Talk to your parents/granparents. All that’s been said for decades is that the American educational system is headed downhill fast. At the same time, math and science are being taught at a level that wasn’t even dreamed of several decades ago. Ask your parents/grandparents if calculus, physics, chemistry etc. were even an option when they went to school. And computer science… what’s that? Even elementary music classes have greatly changed from when we just sat in class and sang songs.
I don’t buy that kids are dumber -it doesn’t fit with my personal observations (the dumb have always been with us).

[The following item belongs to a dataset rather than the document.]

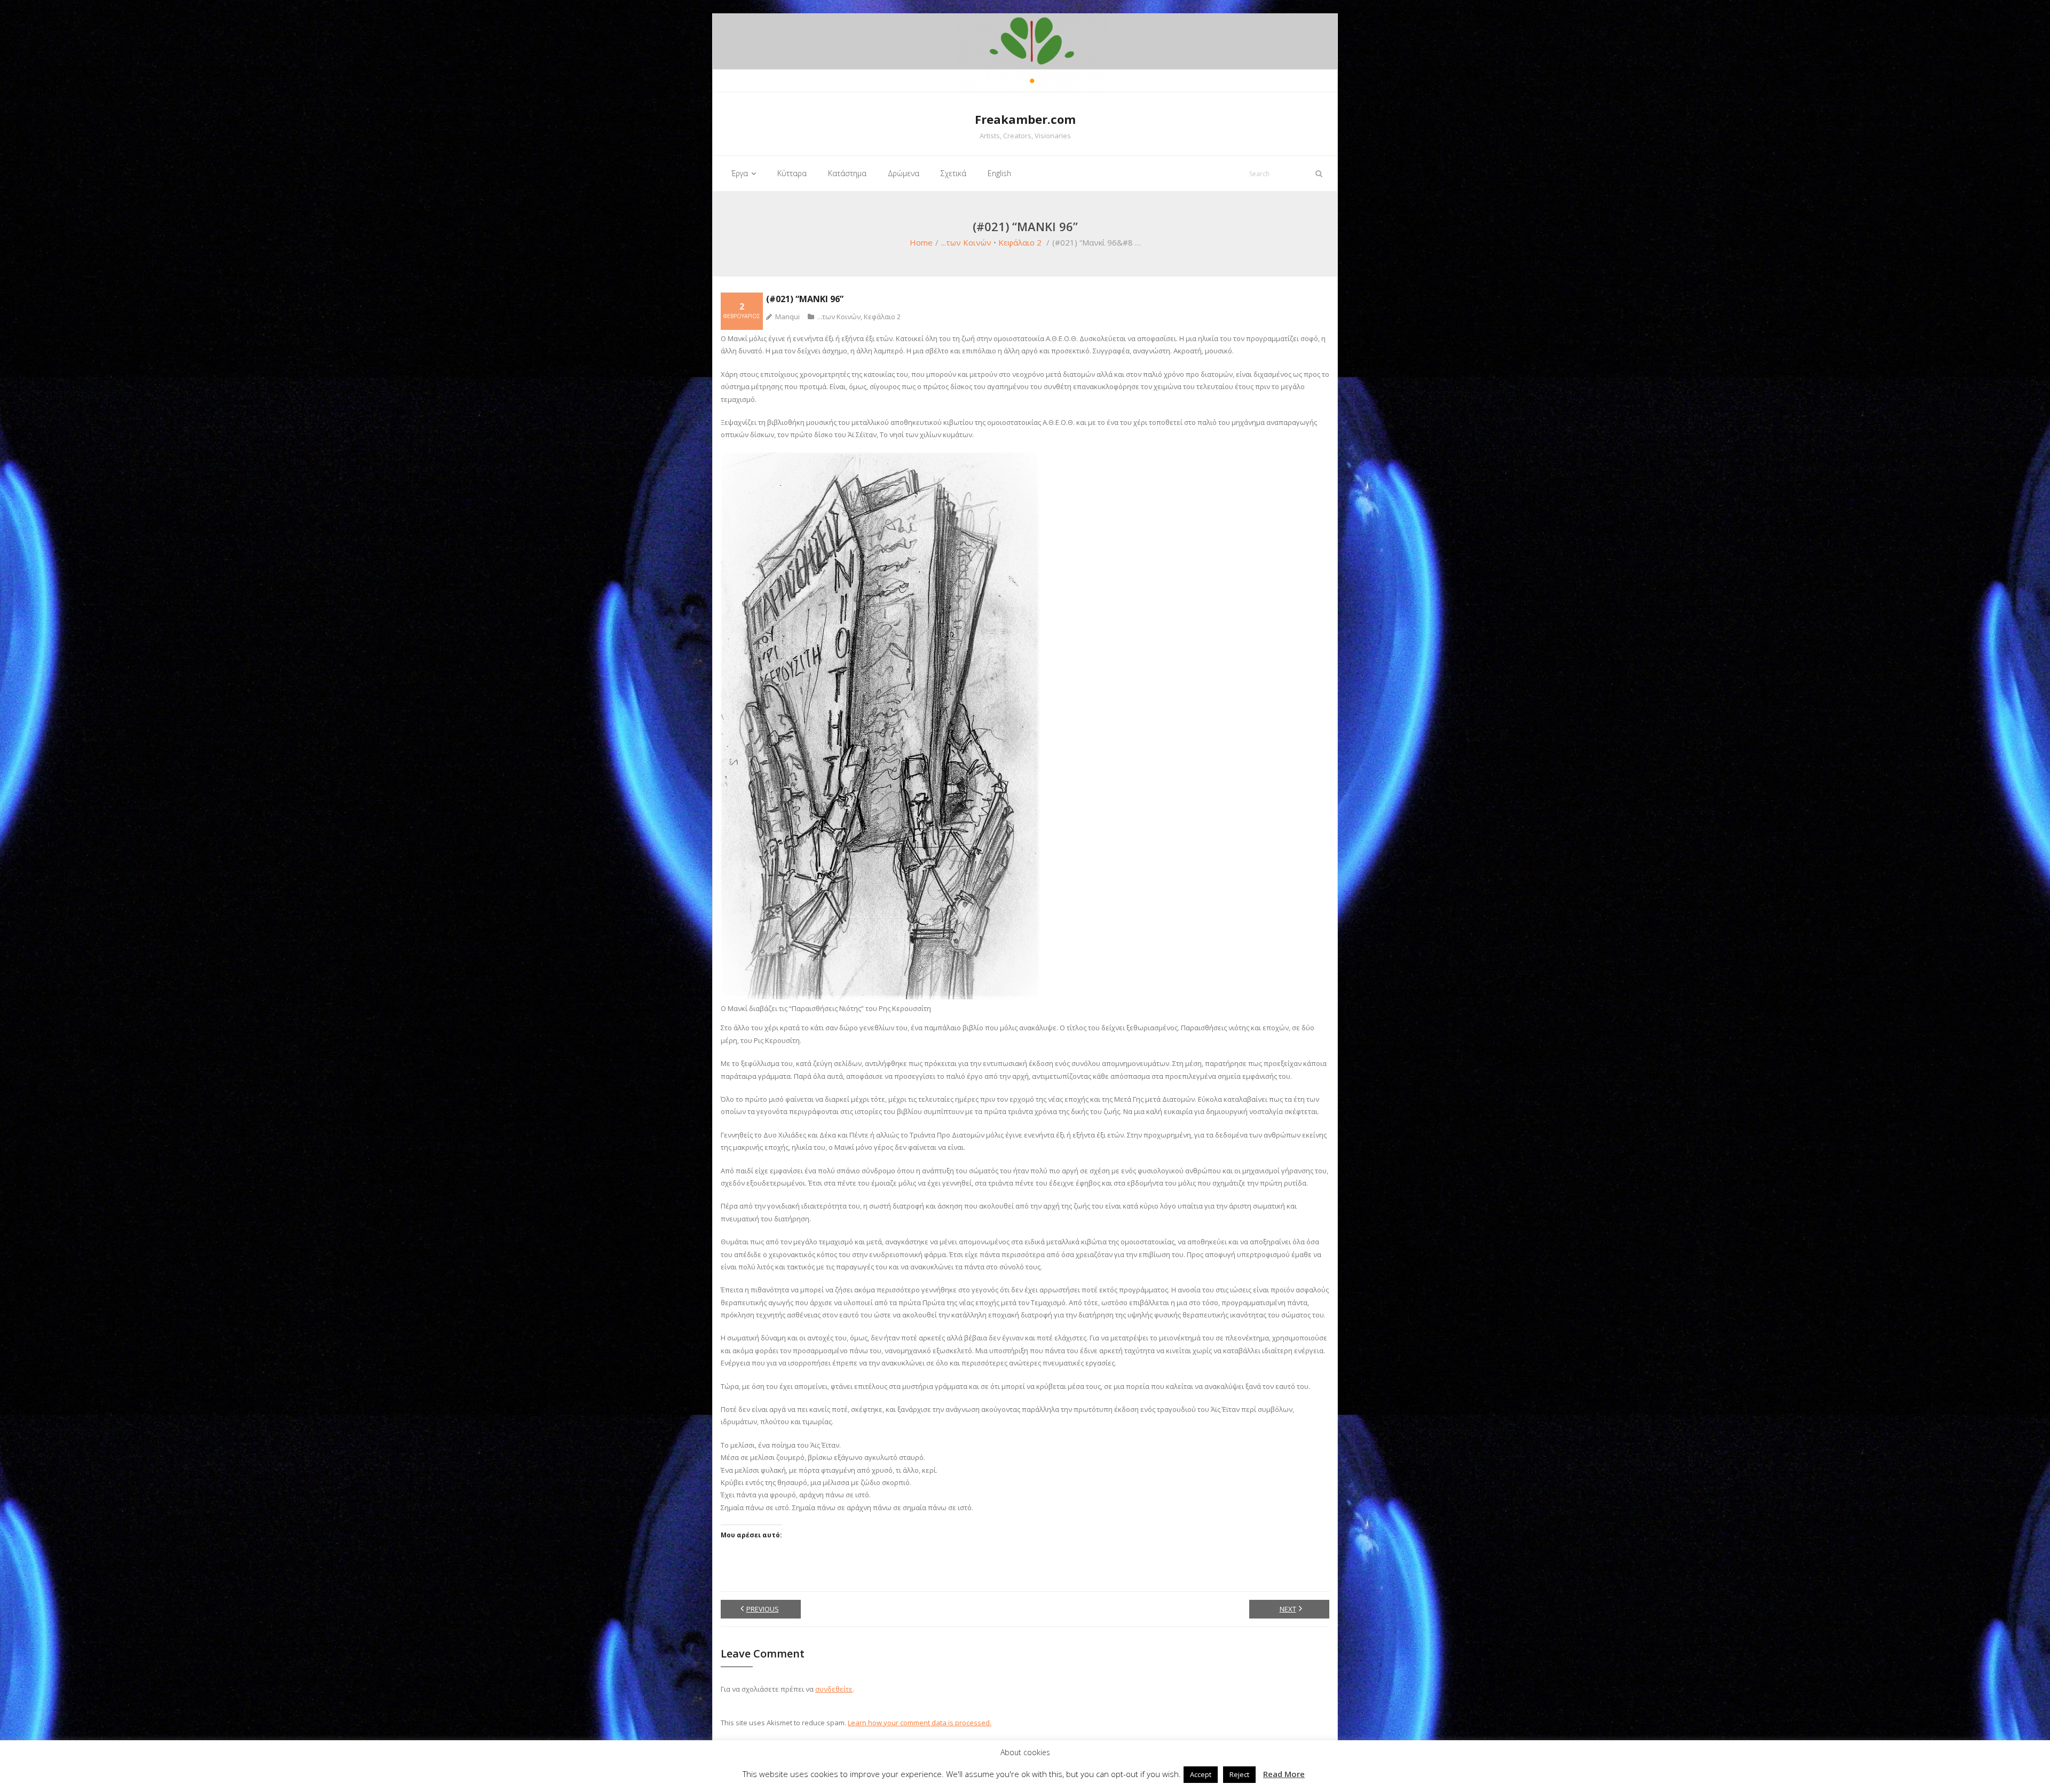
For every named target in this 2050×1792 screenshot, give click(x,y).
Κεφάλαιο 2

I would offer an alternative explanation -the breadth of knowledge has expanded at an amazing rate. Our ability to learn and retain has not. That means compared to the “body of knowledge” any individual “knows” a shrinking percentage. That’s what we see in these polls. Yes, its sad so many don’t know who the vice president is, but those kids may have extensive knowledge in another field that far surpasses anything their contemporaries from a generation ago achieved.